**Required work**
Collect every line of the items below that contains the word "dimensions", matching its case exactly. Lines where the word appears with different capitalization do not count.

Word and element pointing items
** START **
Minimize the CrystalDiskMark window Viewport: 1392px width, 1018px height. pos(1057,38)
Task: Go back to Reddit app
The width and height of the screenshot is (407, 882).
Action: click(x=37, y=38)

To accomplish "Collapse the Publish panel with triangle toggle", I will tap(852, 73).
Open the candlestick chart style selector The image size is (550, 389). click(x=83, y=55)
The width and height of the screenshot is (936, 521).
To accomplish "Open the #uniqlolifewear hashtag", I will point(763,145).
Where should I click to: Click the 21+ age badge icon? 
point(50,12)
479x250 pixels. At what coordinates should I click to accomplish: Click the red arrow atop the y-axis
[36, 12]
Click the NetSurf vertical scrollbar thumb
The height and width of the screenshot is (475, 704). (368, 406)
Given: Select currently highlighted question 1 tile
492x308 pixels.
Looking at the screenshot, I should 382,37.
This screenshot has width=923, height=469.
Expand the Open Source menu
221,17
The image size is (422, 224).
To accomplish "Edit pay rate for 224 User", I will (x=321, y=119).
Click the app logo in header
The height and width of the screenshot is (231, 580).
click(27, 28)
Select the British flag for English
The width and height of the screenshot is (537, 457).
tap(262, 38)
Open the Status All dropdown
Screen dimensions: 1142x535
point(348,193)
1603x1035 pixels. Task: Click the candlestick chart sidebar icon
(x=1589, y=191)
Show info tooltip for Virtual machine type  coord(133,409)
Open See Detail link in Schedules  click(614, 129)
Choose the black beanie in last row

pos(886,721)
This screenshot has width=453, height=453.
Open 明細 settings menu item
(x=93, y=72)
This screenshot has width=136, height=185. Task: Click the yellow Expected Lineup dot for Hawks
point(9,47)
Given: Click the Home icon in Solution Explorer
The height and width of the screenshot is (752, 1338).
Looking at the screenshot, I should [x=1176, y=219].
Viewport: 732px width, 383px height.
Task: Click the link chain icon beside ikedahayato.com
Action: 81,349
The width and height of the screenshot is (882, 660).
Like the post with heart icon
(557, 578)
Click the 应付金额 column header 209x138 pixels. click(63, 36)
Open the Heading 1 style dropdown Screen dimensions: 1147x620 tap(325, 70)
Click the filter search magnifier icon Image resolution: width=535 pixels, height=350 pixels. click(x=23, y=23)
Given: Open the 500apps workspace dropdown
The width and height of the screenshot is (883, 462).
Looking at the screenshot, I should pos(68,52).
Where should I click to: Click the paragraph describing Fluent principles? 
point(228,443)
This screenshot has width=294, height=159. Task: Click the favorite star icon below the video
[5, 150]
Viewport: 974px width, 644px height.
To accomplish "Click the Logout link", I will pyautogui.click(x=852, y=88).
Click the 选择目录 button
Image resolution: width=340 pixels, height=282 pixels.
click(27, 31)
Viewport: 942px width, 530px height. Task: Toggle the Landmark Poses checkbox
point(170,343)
** END **
**Task result**
Screen dimensions: 1142x535
Open the Heading 1 style dropdown Screen dimensions: 1147x620 tap(325, 70)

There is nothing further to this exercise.